Un surfeur pleure son amour pour la Réunion

La crise des requins fait encore parler. Car si le gouvernement a pris des décisions importantes, il y a quand même eu entre-temps une nouvelle attaque qui a déchaîné les passions. Ainsi pro-requins et anti-requins s’envoient des insultes, voire pire. En oubliant souvent le fond du problème: la responsabilité des politiques de la Réunion qui eux ne sont ni surfeurs, ni d’une ethnie précise, mais un peu requins…

Voici le témoignage d’un surfeur désabusé. Lui n’est pas dans ces polémiques stériles. Il a voulu éclairer, aider et construire. Mais aujourd’hui il est à bout…

« Je rentre de Mafate et ce cirque – une merveille à nulle autre pareille – est une véritable POUBELLE à ciel ouvert, tout comme ses îlets. Un papier cul souillé tous les mètres tout le long de la canalisation des Orangers, des papiers gras divers et variés, tampons hygiéniques, bouteilles plastiques, etc.: partout. Je suis sûr que les surfeurs sont dans le coup. Ce sont d’ailleurs eux qui ont crâmé le Maïdo, pas vrai ?

On voit donc que la bonne conscience écologique et l’indignation sont à géométrie variable à la Réunion. Les cochons qui jettent tout par les fenêtres de leurs grosses bagnoles diesel ultra-polluantes sont sans doute les mêmes qui considèrent qu’il faut laisser les requins bouledogues dévorer les surfeurs.

D’un côté des requins tueurs emblème à deux centimes de la biodiversité à protéger, de l’autre une nature outragée pour de vrai qu’on feint de ne pas voir.

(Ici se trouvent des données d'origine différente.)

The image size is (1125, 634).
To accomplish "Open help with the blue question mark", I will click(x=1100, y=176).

Voilà qui donne envie d’aller voir ailleurs, définitivement, malgré tout l’amour porté à cette île et à ses habitants que je pensais plus solidaires… Quelle tristesse, quelle déception…

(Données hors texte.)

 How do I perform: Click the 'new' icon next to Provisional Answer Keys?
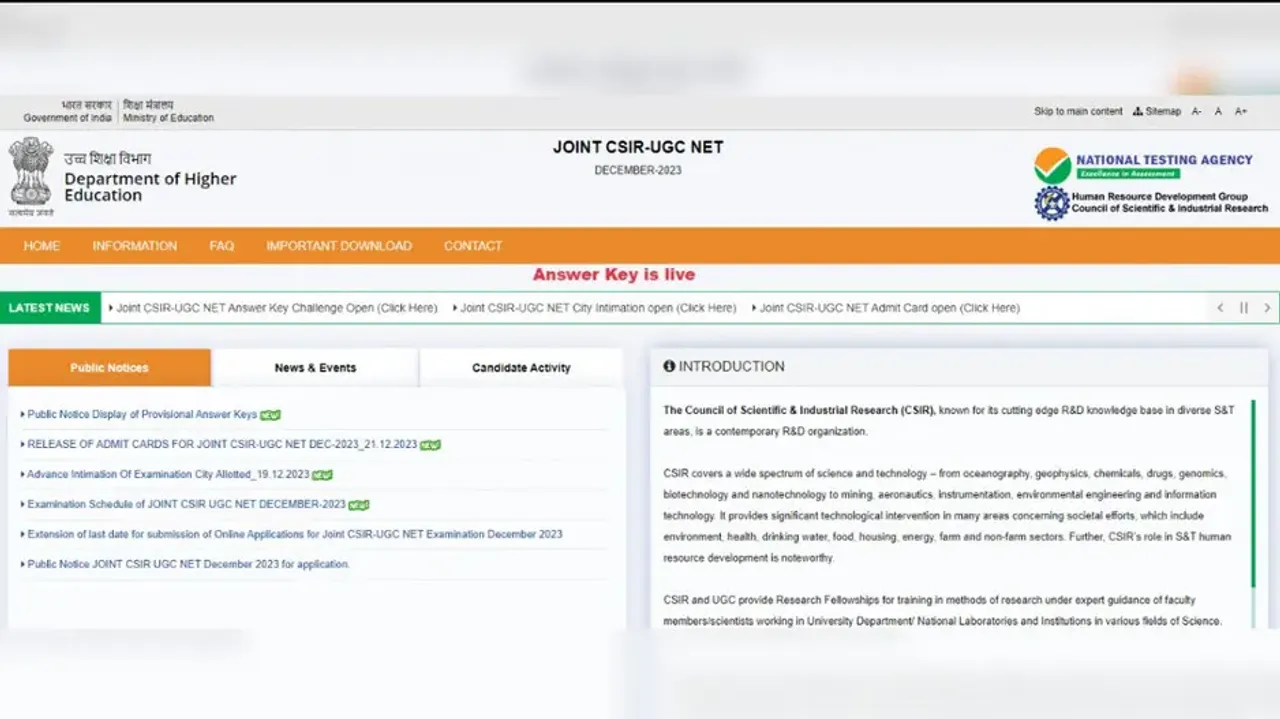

Je pense vraiment que cette crise aura révélé que l’île Bisounours, modèle de vivre-ensemble etc. est un mirage, une vaste escroquerie commerciale. J’ai toujours oeuvré bénévolement en faveur de la culture créole que j’adore (musique en ce qui me concerne). Je tâche de kozer un créole décent avec les gens (je trouve essentiel pour s’intégrer de parler local même si le zorèy n’est pas censé parler kréol pour beaucoup) etc. et aujourd’hui je constate simplement que nous sommes indésirables. J’ai les boulasses, jamais je n’aurais cru vivre un tel scénario catastrophe ici. J’espère me tromper. »

Tout le monde sur Facebook (réseau social où a été posté ce message) lui a répondu que bien sûr il se trompait. Qu’il avait tort de se fier aux quelques cris irrationnels de certains désinformés. Mais comme toujours, ce sont les plus extrémistes que l’on retient. Les plus blessants.